As another exciting tax season drew to a close, the IRS is now attempting to keep on top of processing 2022 returns while it works to reduce the millions of unprocessed filings from 2021.
According to the Interim Results of the 2022 Filing Season report released on May 2, the Treasury Inspector General for Tax Administration (TIGTA) states that continued personnel shortages are limiting the agency’s efforts to cope with a backlog of more than 16.4 million tax returns, transactions and Accounts Managements cases leftover from 2021.

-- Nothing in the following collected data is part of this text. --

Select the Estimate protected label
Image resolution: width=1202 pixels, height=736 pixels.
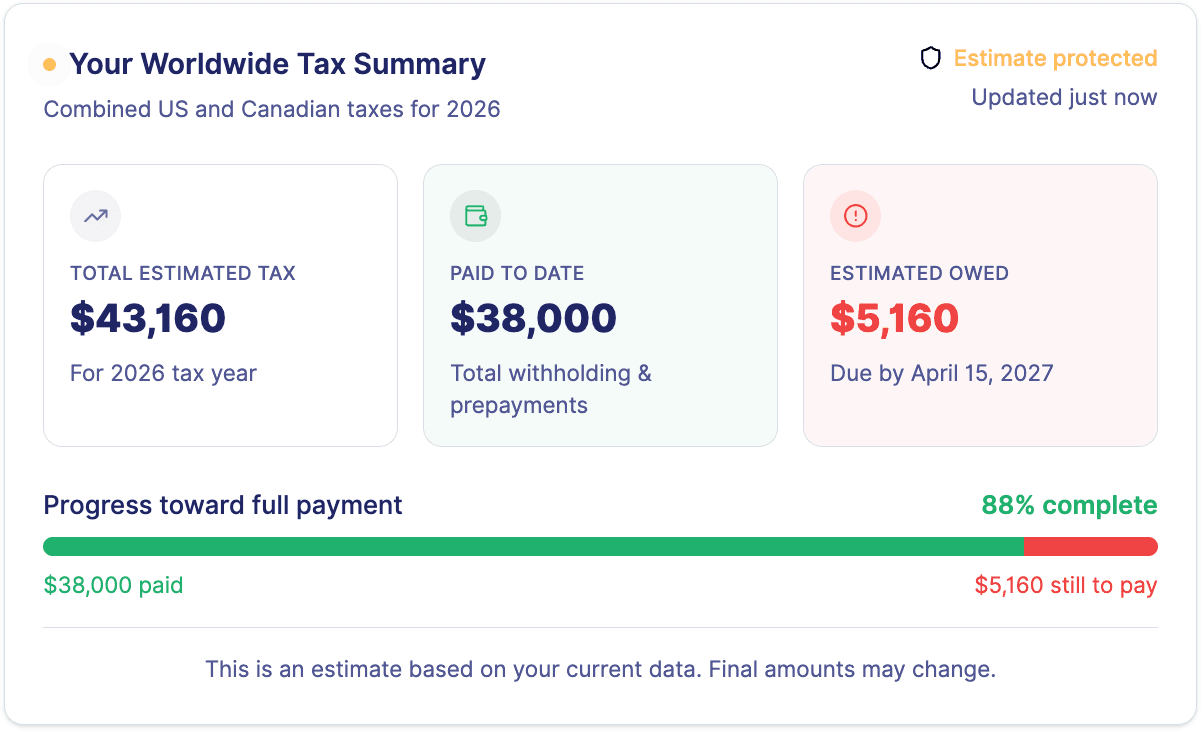[x=1055, y=59]

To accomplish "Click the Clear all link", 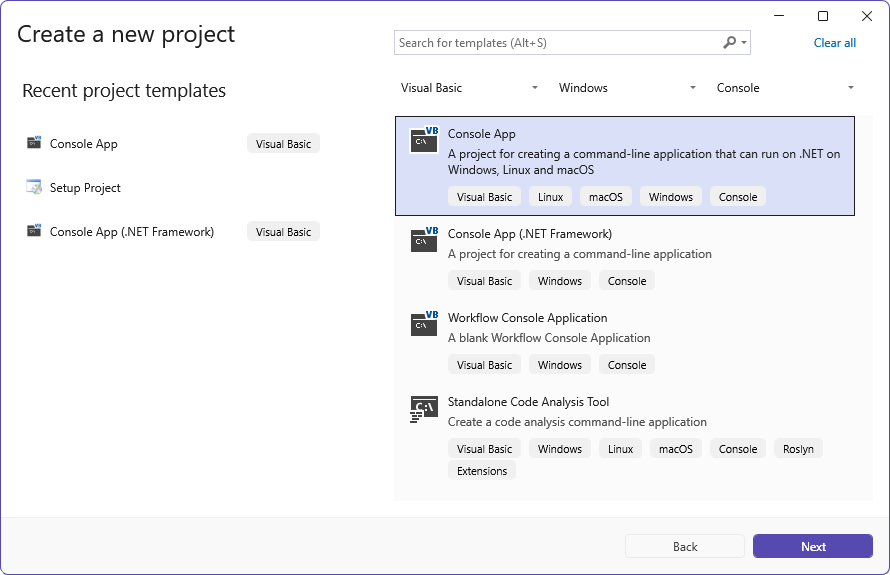I will 834,43.
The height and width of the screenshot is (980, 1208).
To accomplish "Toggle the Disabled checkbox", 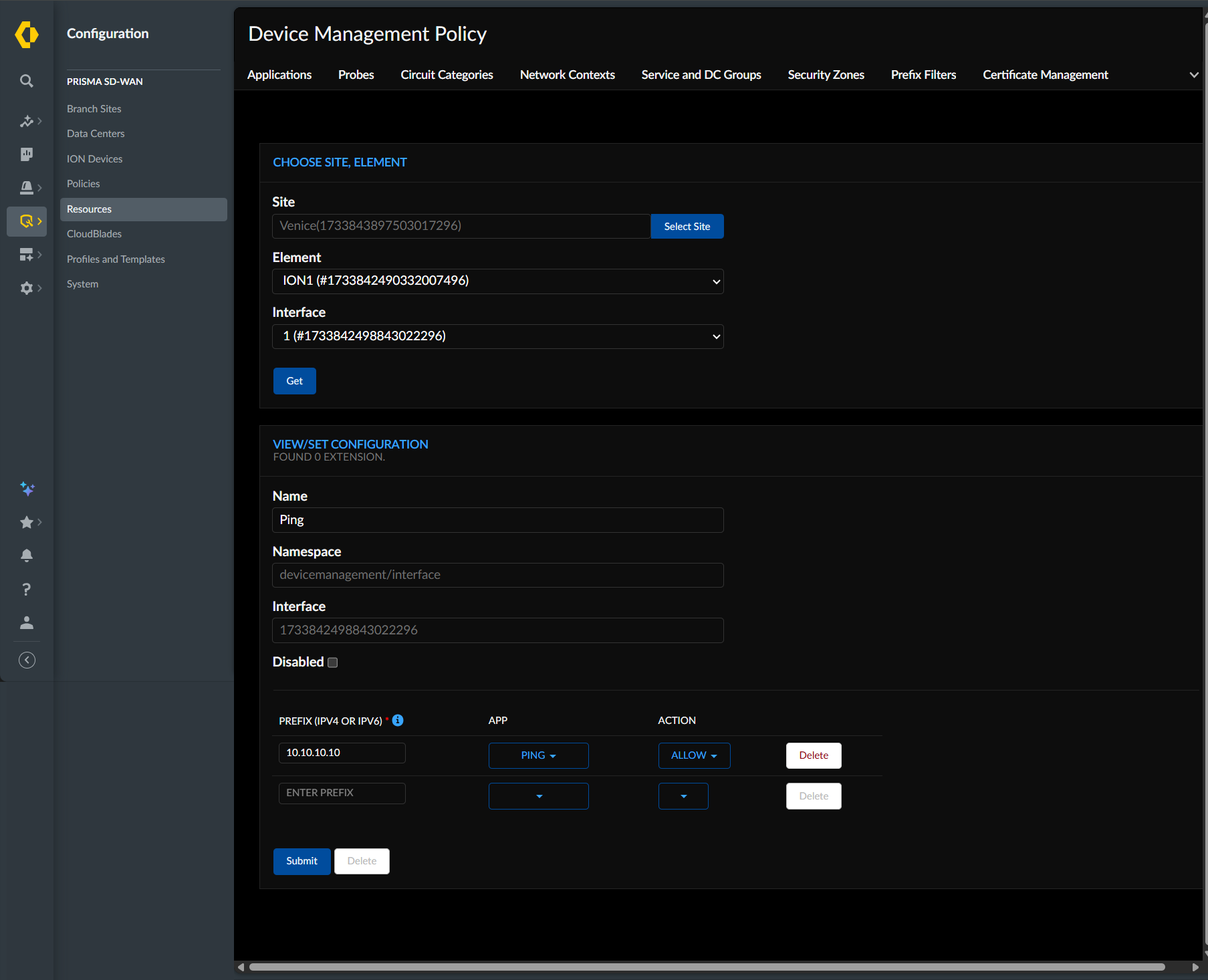I will (x=333, y=662).
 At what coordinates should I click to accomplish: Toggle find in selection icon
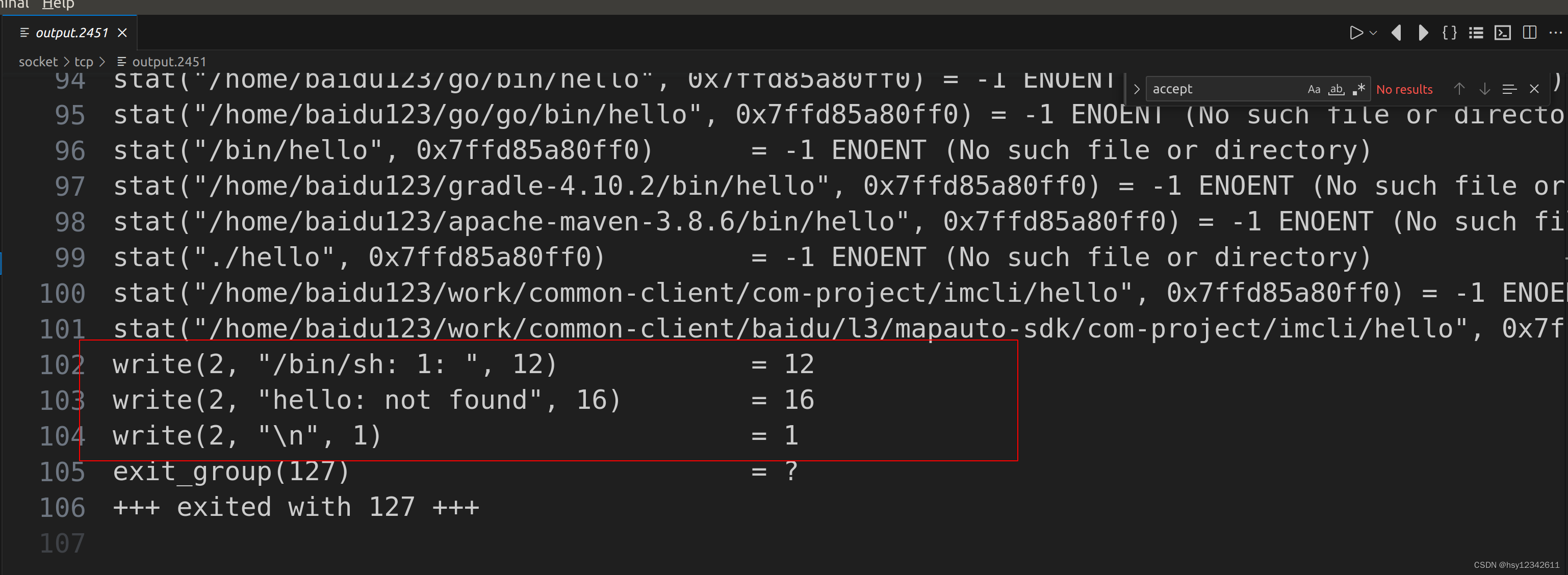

However, in a Senate Finance Committee hearing at the beginning of April, IRS Commissioner Chuck Rettig testified that the agency has cut the number of unprocessed 2021 returns to 2.7 million and he expects the backlog to be dealt with by the end of 2022.
Of the predicted 160.7 million individual income tax returns the IRS will receive in 2022, 54.7 million were already filed as of March 4 and $129.2 billion in refunds have been issued to American taxpayers. Of the returns received, 97.2% were filed electronically and 1.2 million returns were completed using the IRS Free File software service.
Apart from the backlog in processing returns, the report also states that the IRS is backed up with hiring submission processing and accounts management employees to deal with the barrage of returns and calls from taxpayers. As of March 17, 2022, the IRS had hired 76% of its target 5,000 Accounts Management workers, the report also states that the agency had only offered 521 individuals submission processing positions out of its hiring goal of 5,472 new workers (9.5%).
An IRS tax backlog isn’t a new phenomenon. But while the report points to the ongoing staffing deficiencies and the implementation of new law provisions for the 2021 tax year, the agency states that the recent backlog increase is primarily down due to the pandemic.
Responding to an April 11 Government Accountability Office report examining the IRS’ workload and detailing recommendations to remedy the backlog, the IRS’ Douglas O’Donnell explained, “From an operational standpoint, we continue to work toward eliminating the rolling backlog of inventory that developed during the closures of our [Submission Processing Centers] from late March through June and July 2020.”
“This caused a complete stoppage of the handling of incoming mail receipts, which included tax returns, tax payments, amended returns and other correspondence,” he added. “The stoppage also extended to paper tax returns that were already in process at varying stages of completion.”